Clan Ferrara, bocciate tutte le istanze di scarcerazione. Resta alla sbarra Mimì

Napoli. Il Tribunale del Riesame di Napoli boccia tutte le istanze di scarcerazione presentate dagli avvocati difensori dei 7 affiliati al clan Ferrara arrestati lo scorso 19 febbraio. I sette per ora restano in carcere, dunque, così come disposto dal GIP della Procura di Napoli. Le ordinanze di custodia cautelare sono state ritenute fondate dal Riesame. Sussistono le esigenze cautelari.

Ricordiamo che i sette furono arrestati durante un blitz con oltre 150 carabinieri del Comando provinciale di Napoli. I militari, alle 21 circa, circondarono la roccaforte del clan, il parco “Mondo Nuovo” di Villaricca e arrestarono il boss, Domenico Ferrara, e due suoi luogotenenti, Vittorio Amato e Rocco Ruocco.
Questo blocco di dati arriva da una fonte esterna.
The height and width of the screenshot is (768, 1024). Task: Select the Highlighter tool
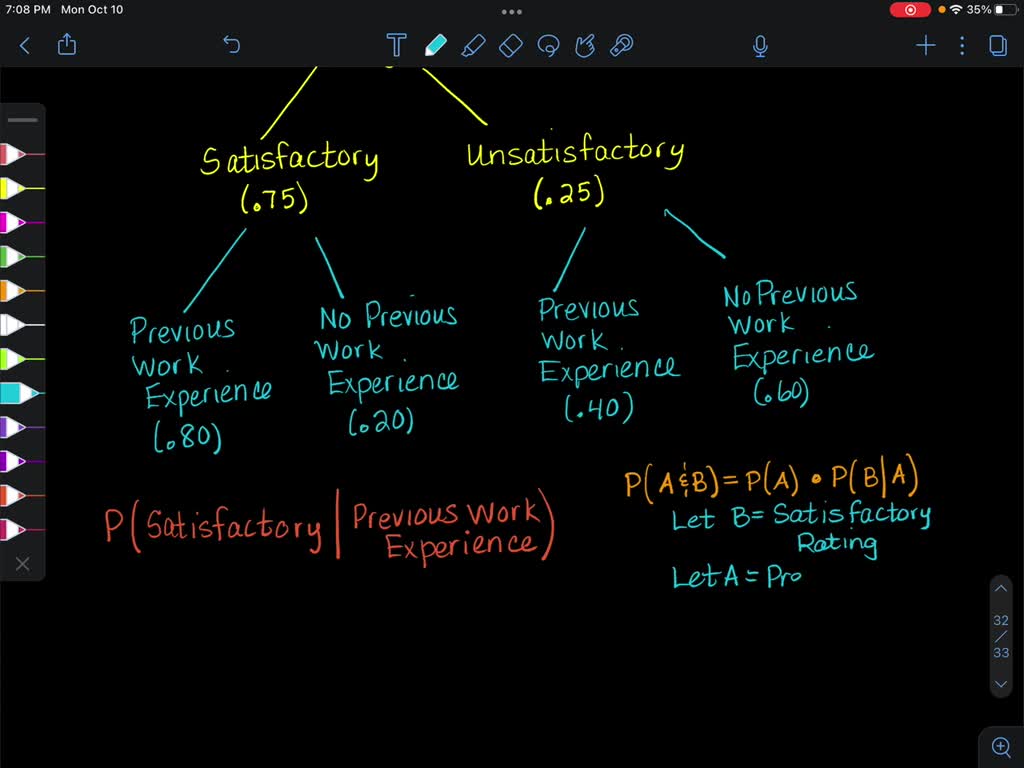(473, 45)
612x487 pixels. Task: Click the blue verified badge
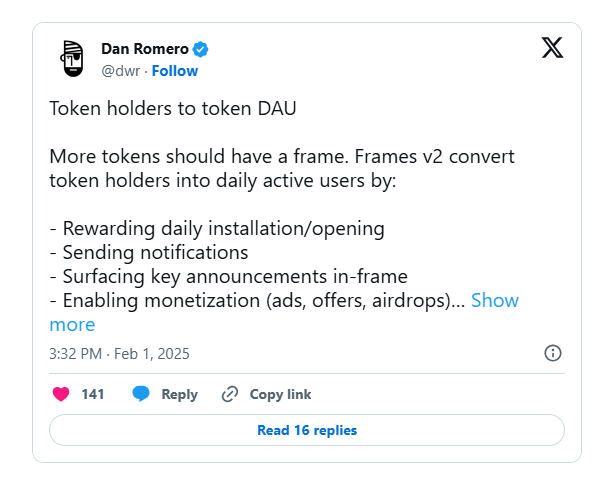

Domenico Ferrara, conosciuto come “Mimì ‘o muccuso“, è considerato elemento di spicco delle organizzazioni camorristiche. Il suo nome era venuto alla ribalta qualche tempo fa per il sequestro di oltre un centinaio di telefonini cellulari che, secondo gli investigatori, servivano per il televoto a favore della figlia che partecipava ad uno show televisivo per giovani talenti.

I NOMI DEGLI ARRESTATI

Domenico Ferrara, cl. 57, Amato Vittorio, cl. 65, Rocco Ruocco, cl. 65, Giuseppe Ruocco, cl. 55, Luigi Tambaro, cl. 64, Aldo Tambaro, cl. 75, Giuseppe Tambaro, cl. 62.